Exercise goal
Quote the records from the line with "Task: Click the Files section heading" to the line with "Image resolution: width=857", both included, word for word.

Exercise data
------------------------
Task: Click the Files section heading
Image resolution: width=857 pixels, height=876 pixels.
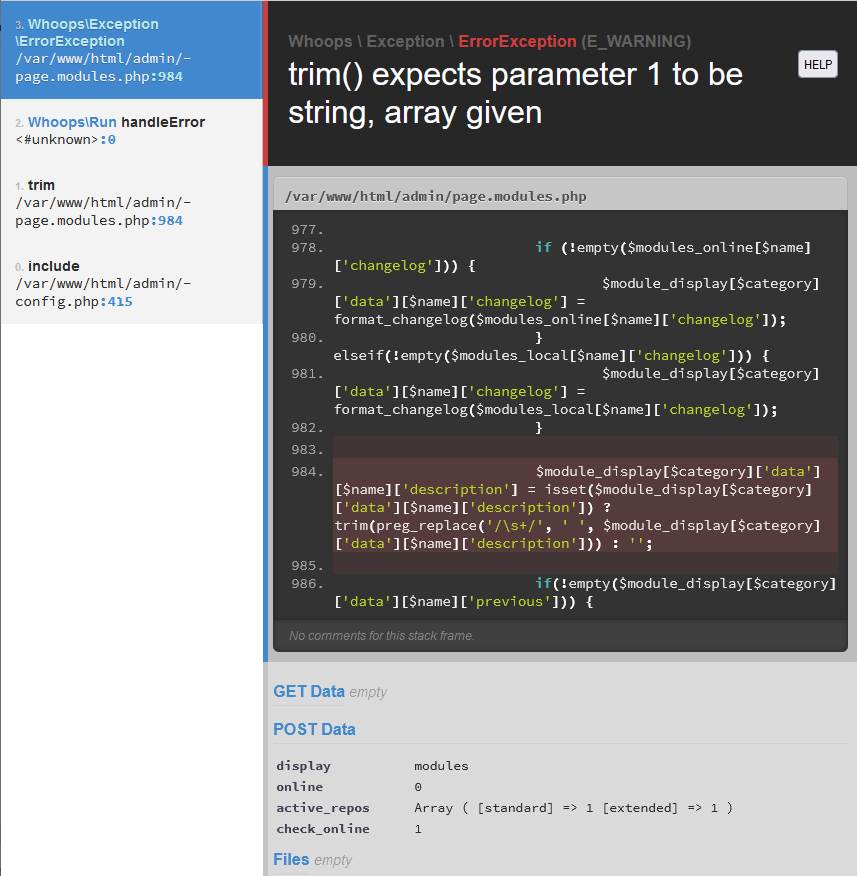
------------------------
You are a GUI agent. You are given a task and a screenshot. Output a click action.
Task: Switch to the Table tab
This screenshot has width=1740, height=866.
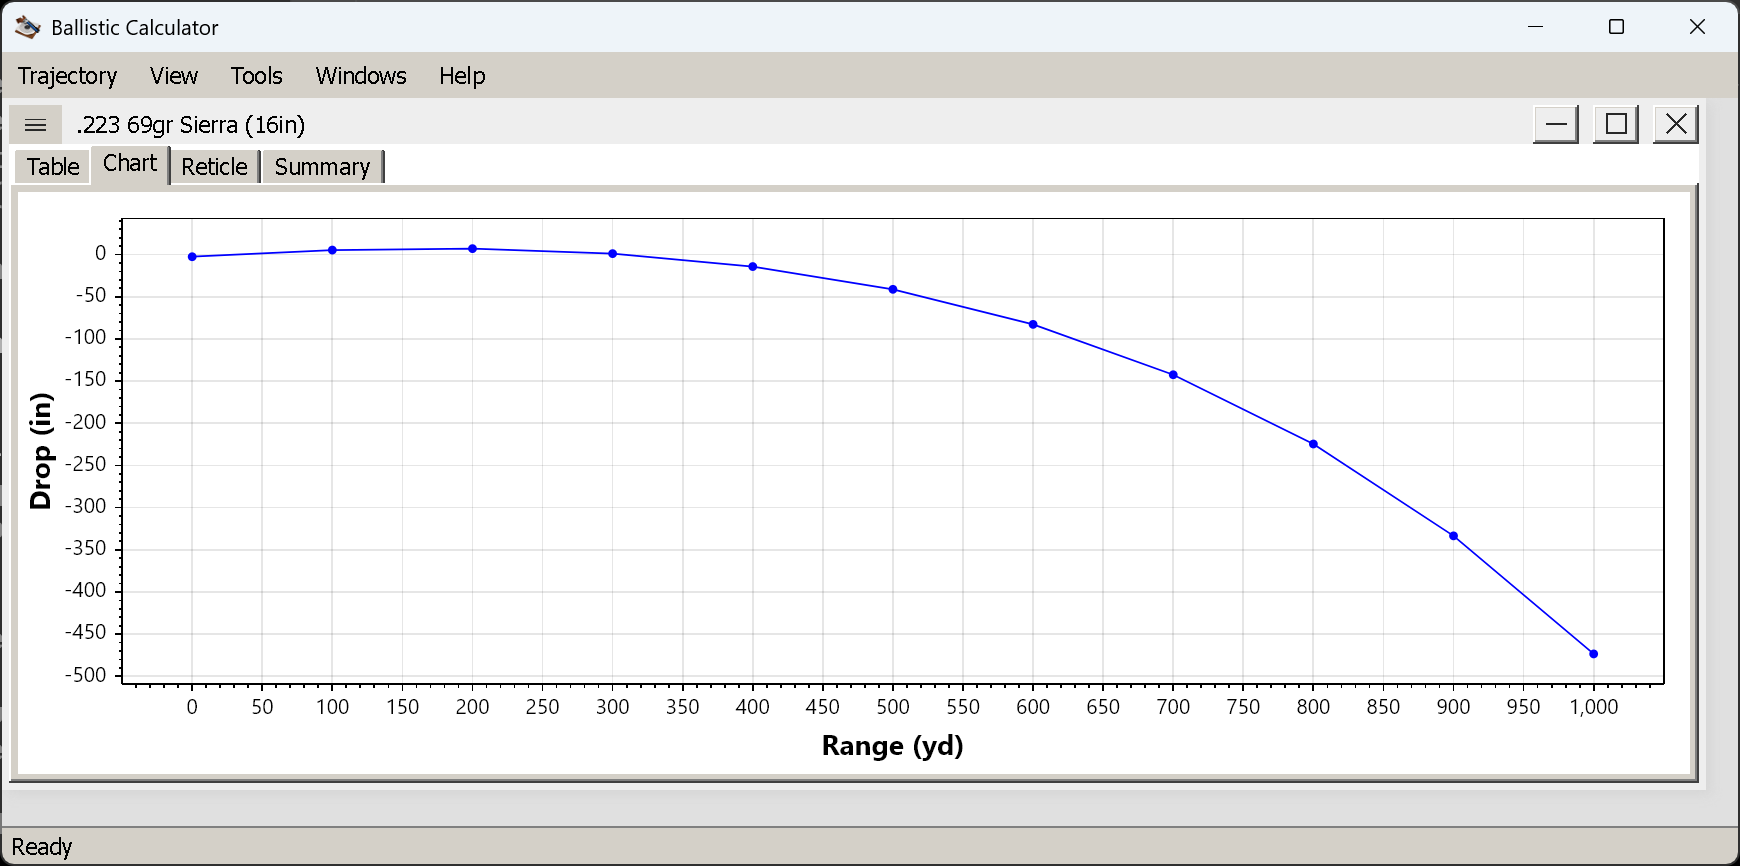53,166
------------------------
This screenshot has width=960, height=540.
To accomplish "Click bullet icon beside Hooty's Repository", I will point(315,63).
------------------------
Complete answer
Task: Click the Files section heading
Image resolution: width=857 pixels, height=876 pixels.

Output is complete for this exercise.